文中详细梳理了各人的出身背景、人生轨迹:如陈寿历经蜀汉至西晋,因不屈权贵屡遭贬黜,却凭借才学撰成《三国志》,虽因私怨或亲故关联在史书中的表述引发争议,仍获 “良史之才” 的认可;王长文性格放达不羁,拒绝州府征召,闭门著述《通玄经》,后为赡养亲人方才出仕;虞溥重视教育,任鄱阳内史时大修学校、广招学徒,还著文劝勉学子,强调 “学之染人,甚于丹青”,同时注《春秋》、撰《江表传》;司马彪虽因品行问题不得嗣位,却专精治学,撰写《续汉书》并纠正谯周《古史考》的谬误。
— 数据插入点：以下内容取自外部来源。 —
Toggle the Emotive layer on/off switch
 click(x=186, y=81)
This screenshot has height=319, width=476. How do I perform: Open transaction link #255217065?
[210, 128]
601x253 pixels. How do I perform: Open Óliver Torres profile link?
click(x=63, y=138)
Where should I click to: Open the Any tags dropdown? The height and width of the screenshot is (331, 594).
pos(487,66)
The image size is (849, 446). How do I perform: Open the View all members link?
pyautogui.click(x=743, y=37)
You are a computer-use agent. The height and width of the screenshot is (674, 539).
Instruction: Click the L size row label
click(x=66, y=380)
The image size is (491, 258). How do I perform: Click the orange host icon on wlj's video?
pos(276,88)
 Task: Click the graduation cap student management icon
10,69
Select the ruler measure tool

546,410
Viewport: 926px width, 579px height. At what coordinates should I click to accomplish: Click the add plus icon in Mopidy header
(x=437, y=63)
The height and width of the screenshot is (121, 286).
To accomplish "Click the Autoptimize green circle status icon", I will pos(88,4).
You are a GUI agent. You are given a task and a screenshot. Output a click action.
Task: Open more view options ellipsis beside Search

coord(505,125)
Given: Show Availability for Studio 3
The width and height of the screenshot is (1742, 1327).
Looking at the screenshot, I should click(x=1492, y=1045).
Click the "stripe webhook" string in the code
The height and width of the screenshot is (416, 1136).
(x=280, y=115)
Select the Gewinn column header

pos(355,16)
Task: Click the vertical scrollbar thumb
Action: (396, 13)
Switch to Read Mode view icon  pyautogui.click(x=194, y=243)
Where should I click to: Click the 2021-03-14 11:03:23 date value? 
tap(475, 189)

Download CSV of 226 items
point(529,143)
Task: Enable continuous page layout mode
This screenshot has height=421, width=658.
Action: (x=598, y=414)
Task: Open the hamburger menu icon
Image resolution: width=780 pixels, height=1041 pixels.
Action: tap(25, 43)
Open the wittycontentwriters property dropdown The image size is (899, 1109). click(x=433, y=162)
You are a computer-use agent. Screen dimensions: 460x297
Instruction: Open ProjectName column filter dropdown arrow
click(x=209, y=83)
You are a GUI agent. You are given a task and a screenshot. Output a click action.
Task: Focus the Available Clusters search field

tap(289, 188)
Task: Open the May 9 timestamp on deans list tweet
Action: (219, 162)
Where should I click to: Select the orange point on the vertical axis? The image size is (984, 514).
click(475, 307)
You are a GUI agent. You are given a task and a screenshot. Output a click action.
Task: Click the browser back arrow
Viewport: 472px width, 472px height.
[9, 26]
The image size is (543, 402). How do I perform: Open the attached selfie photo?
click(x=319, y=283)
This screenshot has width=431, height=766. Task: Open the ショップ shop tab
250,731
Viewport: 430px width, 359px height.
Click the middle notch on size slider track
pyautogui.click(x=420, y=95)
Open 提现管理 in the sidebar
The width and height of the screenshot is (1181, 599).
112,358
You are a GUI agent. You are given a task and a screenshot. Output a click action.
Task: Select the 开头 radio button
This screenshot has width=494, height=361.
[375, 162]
此外,文本也记录了众人在著述与仕途上的波折:王隐继承父志编撰晋史,却因虞预的排挤与自身文辞鄙拙,书稿多依赖父作;孙盛著《魏氏春秋》《晋阳秋》,因《晋阳秋》直书桓温枋头之败遭施压,虽被迫修改却另存定本;习凿齿为桓温幕僚,因言忤旨被贬,后著《汉晋春秋》主张 “晋承汉统”,以正历史正统;徐广精通百家之学,奉诏编撰《晋纪》,在晋宋更替时坚守晋室遗臣之志,悲感流涕。


文末的 “史臣曰” 与 “赞曰”,对这些学者的学术贡献、著史态度及品行操守进行了综合评价,肯定了陈寿、司马彪、虞溥、干宝、孙盛等人的史学才能,也指出了王隐、虞预的不足,同时对习凿齿、徐广的处世立场予以评述,凸显了他们在晋代文化与史学发展中的地位。